[Recorded data]

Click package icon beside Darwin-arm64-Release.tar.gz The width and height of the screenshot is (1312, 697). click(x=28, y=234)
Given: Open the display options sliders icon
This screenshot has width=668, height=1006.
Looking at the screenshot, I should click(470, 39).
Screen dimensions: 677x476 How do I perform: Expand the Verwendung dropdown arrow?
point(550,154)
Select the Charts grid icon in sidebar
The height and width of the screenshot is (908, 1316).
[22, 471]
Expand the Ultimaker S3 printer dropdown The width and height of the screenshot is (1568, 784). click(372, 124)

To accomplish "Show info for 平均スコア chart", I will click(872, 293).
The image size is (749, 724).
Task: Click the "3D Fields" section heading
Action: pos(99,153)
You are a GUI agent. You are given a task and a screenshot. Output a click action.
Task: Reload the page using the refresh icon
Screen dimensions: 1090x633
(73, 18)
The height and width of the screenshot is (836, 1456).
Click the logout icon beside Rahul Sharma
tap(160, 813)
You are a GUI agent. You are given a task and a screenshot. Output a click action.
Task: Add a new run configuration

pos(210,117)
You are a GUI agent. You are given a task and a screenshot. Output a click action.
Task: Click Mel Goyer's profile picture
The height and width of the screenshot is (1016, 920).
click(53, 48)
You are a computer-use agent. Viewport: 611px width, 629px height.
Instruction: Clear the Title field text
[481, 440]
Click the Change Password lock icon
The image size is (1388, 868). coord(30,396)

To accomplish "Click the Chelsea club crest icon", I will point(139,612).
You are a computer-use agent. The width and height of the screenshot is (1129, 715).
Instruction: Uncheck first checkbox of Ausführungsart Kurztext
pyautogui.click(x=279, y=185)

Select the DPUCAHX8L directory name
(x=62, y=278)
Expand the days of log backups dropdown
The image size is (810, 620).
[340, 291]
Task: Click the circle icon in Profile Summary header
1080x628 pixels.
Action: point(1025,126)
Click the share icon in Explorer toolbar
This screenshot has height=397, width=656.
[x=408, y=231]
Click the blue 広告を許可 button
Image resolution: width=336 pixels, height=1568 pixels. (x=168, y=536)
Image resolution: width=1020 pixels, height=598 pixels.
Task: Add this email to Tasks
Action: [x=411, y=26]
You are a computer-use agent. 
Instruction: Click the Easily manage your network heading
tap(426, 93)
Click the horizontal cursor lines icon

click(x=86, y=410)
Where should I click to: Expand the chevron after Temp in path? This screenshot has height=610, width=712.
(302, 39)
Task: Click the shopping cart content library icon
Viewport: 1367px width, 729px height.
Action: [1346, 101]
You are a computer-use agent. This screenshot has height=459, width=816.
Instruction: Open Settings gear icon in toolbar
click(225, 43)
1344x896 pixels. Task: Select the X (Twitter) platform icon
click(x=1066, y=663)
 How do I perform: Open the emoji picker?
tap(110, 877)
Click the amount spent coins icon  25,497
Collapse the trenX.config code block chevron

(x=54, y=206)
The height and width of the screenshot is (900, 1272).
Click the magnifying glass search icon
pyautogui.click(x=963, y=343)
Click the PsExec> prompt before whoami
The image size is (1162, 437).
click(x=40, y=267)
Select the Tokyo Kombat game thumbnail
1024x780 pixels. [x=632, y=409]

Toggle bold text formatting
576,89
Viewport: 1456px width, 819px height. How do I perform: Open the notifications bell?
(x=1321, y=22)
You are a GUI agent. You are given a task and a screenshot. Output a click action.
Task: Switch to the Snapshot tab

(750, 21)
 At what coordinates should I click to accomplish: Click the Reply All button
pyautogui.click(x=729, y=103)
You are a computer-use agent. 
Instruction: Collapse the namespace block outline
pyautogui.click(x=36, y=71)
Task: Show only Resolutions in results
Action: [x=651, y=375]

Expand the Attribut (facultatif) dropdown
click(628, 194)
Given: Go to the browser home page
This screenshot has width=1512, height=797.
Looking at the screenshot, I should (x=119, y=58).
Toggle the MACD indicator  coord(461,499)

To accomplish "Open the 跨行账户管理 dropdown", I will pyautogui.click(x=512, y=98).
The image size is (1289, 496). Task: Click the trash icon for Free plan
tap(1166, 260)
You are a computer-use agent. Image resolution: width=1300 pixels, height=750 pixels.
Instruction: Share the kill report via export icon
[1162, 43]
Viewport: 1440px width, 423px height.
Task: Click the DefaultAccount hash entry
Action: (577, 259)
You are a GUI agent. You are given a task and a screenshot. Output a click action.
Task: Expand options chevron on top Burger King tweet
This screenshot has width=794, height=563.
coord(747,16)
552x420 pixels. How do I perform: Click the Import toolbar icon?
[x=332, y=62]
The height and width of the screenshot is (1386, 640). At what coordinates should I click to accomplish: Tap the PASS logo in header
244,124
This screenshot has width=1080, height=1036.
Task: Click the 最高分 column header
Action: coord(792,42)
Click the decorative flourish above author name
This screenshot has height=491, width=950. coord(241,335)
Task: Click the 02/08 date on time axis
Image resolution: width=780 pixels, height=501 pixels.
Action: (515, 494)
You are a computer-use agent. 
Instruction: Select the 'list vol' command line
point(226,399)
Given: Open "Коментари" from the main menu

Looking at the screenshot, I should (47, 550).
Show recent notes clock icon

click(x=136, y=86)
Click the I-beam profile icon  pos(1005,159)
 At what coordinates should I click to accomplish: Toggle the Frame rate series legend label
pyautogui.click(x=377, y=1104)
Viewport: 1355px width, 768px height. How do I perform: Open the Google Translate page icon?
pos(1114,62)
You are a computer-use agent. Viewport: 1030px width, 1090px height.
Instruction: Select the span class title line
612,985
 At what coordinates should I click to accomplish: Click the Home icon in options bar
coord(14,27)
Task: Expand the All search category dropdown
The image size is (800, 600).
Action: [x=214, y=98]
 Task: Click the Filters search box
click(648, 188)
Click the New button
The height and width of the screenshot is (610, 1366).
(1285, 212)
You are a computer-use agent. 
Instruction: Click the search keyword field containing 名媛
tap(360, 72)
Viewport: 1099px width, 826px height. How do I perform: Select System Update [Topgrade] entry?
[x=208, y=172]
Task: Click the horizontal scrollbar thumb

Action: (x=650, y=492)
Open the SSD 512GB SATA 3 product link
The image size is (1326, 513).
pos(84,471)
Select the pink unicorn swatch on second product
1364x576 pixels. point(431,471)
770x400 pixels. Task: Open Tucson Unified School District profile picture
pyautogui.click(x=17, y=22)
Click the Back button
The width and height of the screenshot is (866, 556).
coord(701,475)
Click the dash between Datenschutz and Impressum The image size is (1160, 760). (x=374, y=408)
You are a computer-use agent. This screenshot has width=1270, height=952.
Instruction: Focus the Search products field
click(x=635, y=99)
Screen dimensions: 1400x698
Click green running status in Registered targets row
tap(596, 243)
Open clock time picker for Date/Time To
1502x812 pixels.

EXERCISE INSTRUCTIONS = Please copy the line that holds "Click green running" and each line under it through the last line above, exactly as they stand, adding nothing.

WRITTEN REPLY =
Click green running status in Registered targets row
tap(596, 243)
Open clock time picker for Date/Time To
1502x812 pixels.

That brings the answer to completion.